| Supplied entries |
::::::::
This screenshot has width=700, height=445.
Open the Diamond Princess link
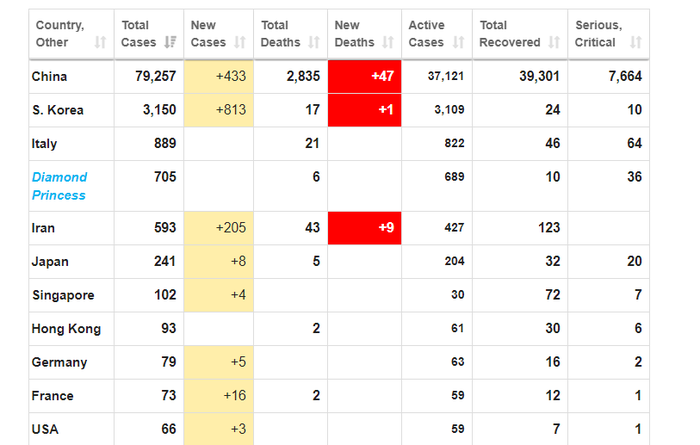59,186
::::::::
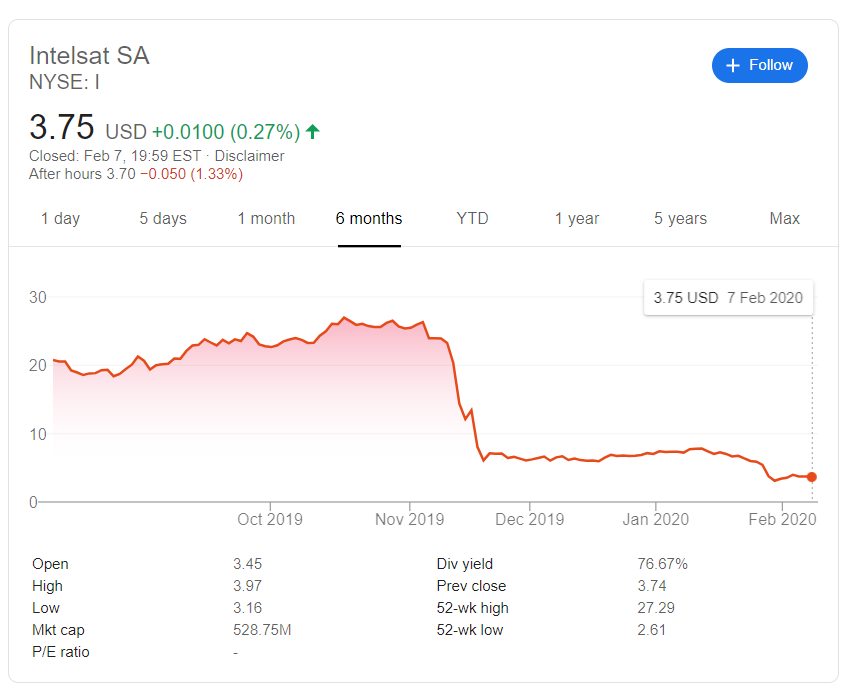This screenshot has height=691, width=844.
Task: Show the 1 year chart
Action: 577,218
::::::::
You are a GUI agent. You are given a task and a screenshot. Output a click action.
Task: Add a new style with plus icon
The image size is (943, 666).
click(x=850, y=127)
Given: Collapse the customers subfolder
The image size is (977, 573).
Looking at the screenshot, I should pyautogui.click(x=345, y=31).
::::::::
| Short task |
List every line in the entries above that contains the word "size", copying each such line in full.

| The completed task |
The image size is (943, 666).
The image size is (977, 573).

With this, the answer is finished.